Introduction / Context:
This problem involves arranging letters of a word with restrictions on the end positions. The word DESIGN consists of six distinct letters and a mix of vowels and consonants. The condition is that no consonant may appear at either end of the word. Therefore, both the first and last positions must be occupied by vowels. The remaining positions can be filled by consonants without any extra restrictions. This tests your ability to separate positional constraints from the general permutation.

Given Data / Assumptions:
- Word: DESIGN.

- Letters: D, E, S, I, G, N (6 distinct letters).

- Vowels: E, I (2 vowels).

- Consonants: D, S, G, N (4 consonants).

- Positions: 6, labelled from 1 to 6.

- Condition: positions 1 and 6 (the two ends) must not be consonants, so they must be vowels.

Concept / Approach:
Because there are only two vowels and exactly two end positions, both vowels must occupy the first and last positions in some order. Once we place E and I in positions 1 and 6, the remaining 4 positions in the middle can be filled freely by the 4 consonants D, S, G, N. Since all letters are distinct, this becomes a straightforward multiplication of the permutations for vowels at the ends and permutations for consonants in the middle positions.

Step-by-Step Solution:
Step 1: Identify which letters are vowels and which are consonants.Step 2: Vowels: E and I; consonants: D, S, G, N.Step 3: The two end positions (first and last) must be occupied by vowels.Step 4: There are 2 vowels and 2 end positions, so the vowels can be arranged in these positions in 2! ways (E at first and I at last, or I at first and E at last).Step 5: The remaining 4 positions in the middle must be filled with the 4 consonants D, S, G, N.Step 6: All 4 consonants are distinct, so they can be arranged in the 4 middle positions in 4! ways.Step 7: Compute 4! = 4 * 3 * 2 * 1 = 24.Step 8: Total valid arrangements = (ways to arrange vowels at the ends) * (ways to arrange consonants in the middle) = 2! * 4! = 2 * 24 = 48.

Verification / Alternative check:
We can confirm that no other pattern is possible because there are exactly as many vowels as there are end slots. If one of the end positions were filled by a consonant, we would have to place at least one vowel in the middle, violating the condition that no consonant appears at either end. Therefore, the only valid structure is vowel–middle consonants–vowel, which our counting fully captures.

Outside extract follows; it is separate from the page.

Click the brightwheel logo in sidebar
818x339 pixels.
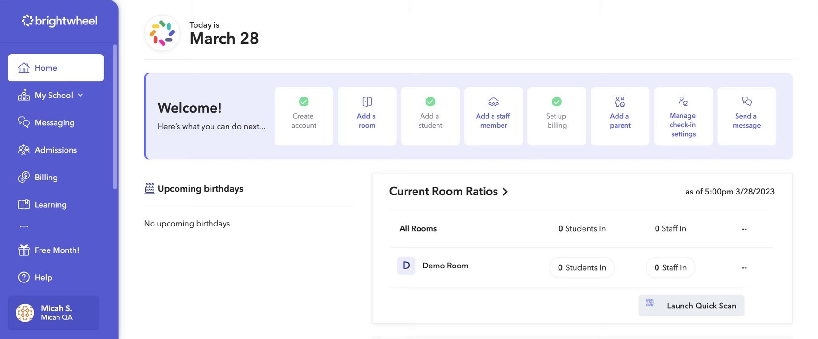point(59,21)
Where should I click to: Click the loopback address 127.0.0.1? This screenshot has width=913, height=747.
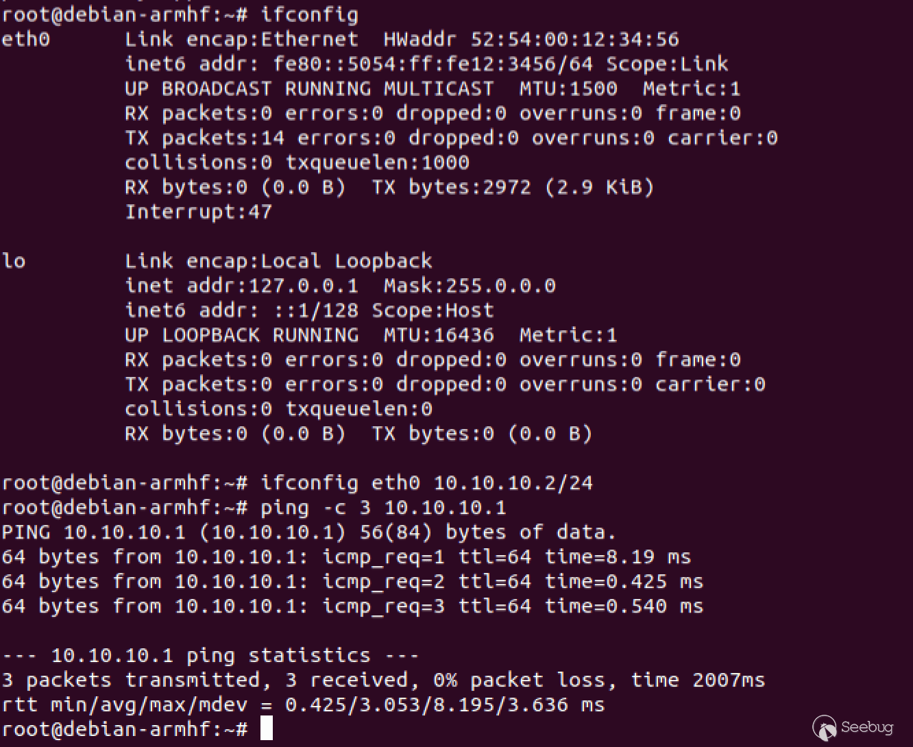tap(303, 285)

Recomputing 2 * 24 also confirms the arithmetic as 48.

Why Other Options Are Wrong:
- 240 and 72 are larger than 48 and likely come from ignoring one of the constraints, such as treating the end positions as free or not separating vowel and consonant roles correctly.

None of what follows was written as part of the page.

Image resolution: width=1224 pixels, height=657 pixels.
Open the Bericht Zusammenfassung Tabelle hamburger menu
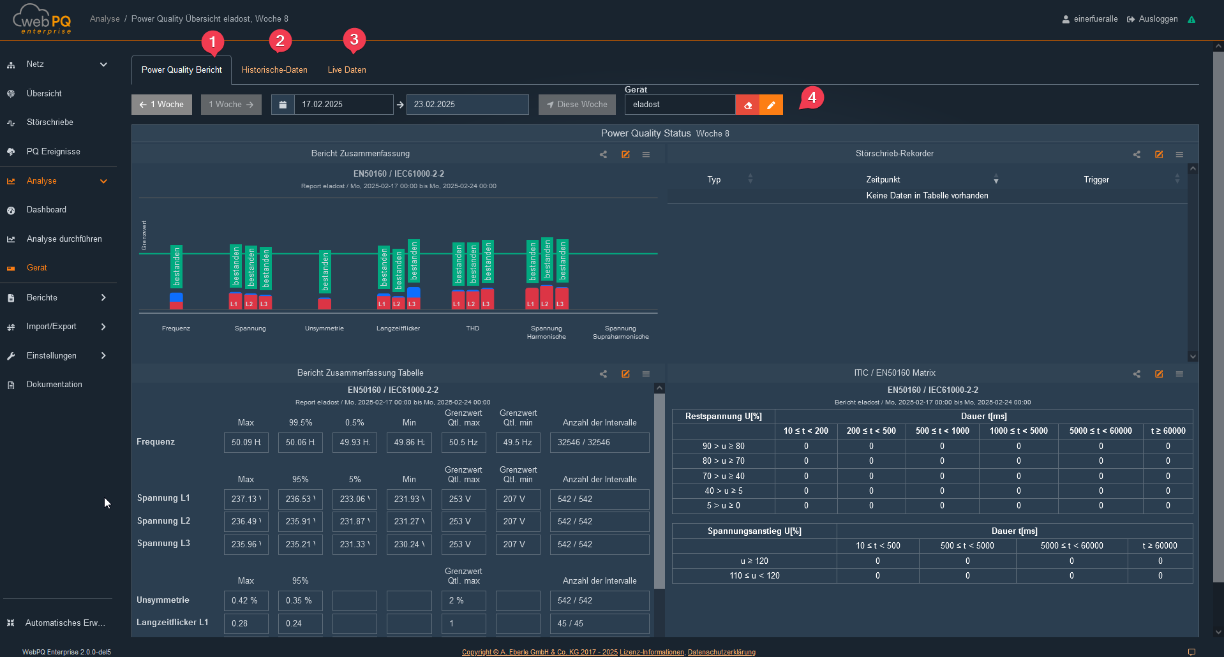(646, 374)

- 36 is smaller than 48 and might result from mistakenly dividing by 2 or 4, perhaps due to confusion over repeated letters (even though there are none here).

Common Pitfalls:
A common mistake is misidentifying vowels and consonants or assuming that vowels can also appear in the middle with some unused at the ends. But since only vowels can occupy the ends and there are precisely two vowels, all vowel positions are forced. Another error is forgetting that the order of consonants in the middle matters, leading to an undercount by using combinations instead of permutations.

Final Answer:
The letters of the word DESIGN can be arranged in 48 ways so that no consonant appears at either end.